*STATED EXERCISE*. Copy the rows starting at the first one and ending at the line that contains "This screenshot has height=548, width=974.", changing "Identify" to "Find" and keeping everything else the same.

**** INFORMATION GIVEN ****

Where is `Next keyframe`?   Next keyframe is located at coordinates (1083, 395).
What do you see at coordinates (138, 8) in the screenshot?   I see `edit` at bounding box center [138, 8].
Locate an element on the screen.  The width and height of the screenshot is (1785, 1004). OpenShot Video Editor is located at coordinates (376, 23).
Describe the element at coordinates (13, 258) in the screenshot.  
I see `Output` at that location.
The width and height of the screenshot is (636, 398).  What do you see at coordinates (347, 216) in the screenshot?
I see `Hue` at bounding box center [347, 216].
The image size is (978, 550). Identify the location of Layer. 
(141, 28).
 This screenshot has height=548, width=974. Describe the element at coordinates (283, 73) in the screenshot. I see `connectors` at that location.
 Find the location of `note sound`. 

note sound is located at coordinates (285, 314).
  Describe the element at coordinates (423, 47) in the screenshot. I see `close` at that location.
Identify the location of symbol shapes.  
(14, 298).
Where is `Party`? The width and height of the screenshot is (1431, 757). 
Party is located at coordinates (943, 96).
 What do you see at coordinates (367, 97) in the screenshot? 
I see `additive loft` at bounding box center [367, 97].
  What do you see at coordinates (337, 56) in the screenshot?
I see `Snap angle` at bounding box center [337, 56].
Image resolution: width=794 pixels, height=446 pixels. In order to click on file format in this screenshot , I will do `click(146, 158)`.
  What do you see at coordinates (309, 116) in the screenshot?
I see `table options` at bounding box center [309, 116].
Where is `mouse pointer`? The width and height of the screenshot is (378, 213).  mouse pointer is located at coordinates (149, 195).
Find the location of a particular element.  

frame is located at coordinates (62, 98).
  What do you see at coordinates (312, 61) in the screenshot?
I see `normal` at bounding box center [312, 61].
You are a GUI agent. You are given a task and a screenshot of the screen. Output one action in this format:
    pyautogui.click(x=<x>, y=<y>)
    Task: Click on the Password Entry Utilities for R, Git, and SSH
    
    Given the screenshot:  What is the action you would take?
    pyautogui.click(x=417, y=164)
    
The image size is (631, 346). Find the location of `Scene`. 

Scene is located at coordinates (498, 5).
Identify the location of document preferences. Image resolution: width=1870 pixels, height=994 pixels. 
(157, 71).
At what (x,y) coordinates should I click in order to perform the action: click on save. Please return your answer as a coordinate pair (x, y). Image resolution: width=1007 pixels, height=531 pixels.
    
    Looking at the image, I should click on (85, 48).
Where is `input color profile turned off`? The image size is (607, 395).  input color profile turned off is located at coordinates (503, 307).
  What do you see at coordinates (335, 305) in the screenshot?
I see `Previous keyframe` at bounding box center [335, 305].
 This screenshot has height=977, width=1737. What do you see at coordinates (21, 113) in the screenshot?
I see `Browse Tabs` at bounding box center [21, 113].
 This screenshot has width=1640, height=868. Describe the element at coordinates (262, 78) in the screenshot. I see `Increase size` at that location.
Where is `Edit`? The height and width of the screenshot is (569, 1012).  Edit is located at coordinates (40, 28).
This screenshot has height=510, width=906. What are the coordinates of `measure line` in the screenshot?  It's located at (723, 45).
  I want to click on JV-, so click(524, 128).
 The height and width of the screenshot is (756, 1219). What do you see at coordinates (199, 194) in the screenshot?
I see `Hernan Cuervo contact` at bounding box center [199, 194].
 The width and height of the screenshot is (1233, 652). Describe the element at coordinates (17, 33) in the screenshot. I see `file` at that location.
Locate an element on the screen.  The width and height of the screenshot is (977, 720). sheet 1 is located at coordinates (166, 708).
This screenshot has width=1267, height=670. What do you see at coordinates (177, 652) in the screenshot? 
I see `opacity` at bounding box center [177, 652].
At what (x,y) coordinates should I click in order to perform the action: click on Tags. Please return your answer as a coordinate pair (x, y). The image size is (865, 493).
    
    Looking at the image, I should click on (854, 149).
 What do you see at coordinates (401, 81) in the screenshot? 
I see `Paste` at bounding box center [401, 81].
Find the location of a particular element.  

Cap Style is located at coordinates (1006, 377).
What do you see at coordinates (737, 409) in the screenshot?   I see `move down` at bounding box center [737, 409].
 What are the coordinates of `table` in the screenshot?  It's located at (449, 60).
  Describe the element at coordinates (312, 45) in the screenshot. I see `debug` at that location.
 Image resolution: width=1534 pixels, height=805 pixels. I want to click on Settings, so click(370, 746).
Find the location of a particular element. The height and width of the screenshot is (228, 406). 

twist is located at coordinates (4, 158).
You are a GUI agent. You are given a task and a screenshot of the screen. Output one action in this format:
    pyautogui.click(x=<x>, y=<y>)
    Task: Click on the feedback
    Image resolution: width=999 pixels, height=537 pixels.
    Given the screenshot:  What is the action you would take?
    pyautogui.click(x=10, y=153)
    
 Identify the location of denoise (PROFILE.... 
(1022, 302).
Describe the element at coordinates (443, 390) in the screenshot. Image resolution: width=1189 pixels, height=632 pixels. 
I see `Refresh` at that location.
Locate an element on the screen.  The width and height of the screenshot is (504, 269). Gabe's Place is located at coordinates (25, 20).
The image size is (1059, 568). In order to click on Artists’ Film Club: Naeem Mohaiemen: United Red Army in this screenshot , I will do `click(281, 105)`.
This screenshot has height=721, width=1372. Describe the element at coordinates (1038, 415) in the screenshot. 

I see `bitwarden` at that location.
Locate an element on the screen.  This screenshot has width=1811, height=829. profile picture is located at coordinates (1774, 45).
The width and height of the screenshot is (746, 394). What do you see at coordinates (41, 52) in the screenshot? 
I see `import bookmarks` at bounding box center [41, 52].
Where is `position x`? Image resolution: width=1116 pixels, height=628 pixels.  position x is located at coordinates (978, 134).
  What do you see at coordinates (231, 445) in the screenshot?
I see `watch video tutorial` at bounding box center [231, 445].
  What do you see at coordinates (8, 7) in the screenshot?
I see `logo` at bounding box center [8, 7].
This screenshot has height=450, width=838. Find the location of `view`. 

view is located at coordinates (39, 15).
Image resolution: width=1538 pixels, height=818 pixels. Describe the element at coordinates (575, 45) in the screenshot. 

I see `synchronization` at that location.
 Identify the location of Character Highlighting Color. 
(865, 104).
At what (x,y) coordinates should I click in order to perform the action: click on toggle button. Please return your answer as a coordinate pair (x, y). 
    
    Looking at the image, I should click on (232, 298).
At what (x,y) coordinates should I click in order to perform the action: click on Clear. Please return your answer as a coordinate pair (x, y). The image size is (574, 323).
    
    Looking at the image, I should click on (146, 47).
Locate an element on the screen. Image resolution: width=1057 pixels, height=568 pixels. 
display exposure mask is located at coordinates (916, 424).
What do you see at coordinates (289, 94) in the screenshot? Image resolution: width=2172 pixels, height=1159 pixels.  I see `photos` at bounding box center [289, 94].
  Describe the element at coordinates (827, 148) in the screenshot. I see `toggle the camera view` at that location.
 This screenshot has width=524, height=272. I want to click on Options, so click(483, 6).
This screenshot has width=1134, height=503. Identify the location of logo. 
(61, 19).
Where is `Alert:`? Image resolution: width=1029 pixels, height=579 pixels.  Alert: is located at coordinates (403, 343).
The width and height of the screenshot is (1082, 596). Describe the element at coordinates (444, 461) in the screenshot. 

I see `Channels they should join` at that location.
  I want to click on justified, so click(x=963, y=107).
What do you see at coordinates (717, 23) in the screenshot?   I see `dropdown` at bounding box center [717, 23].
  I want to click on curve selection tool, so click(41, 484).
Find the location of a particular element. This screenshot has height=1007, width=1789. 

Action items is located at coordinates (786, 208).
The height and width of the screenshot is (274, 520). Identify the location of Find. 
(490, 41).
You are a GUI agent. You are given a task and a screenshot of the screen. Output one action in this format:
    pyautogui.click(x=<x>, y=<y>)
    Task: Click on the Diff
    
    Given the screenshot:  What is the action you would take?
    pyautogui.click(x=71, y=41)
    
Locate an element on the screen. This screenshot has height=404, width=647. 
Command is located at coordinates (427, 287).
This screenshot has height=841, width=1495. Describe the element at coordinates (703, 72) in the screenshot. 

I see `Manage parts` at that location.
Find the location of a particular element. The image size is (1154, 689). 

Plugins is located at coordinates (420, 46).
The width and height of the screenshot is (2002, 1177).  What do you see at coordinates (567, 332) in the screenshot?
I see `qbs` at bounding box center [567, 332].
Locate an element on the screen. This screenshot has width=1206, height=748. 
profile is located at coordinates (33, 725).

****

*ANSWER IN FULL*.
Where is `Next keyframe`?   Next keyframe is located at coordinates (1083, 395).
What do you see at coordinates (138, 8) in the screenshot?   I see `edit` at bounding box center [138, 8].
Locate an element on the screen.  The width and height of the screenshot is (1785, 1004). OpenShot Video Editor is located at coordinates (376, 23).
Describe the element at coordinates (13, 258) in the screenshot.  
I see `Output` at that location.
The width and height of the screenshot is (636, 398).  What do you see at coordinates (347, 216) in the screenshot?
I see `Hue` at bounding box center [347, 216].
The image size is (978, 550). Find the location of Layer. 
(141, 28).
 This screenshot has height=548, width=974. Describe the element at coordinates (283, 73) in the screenshot. I see `connectors` at that location.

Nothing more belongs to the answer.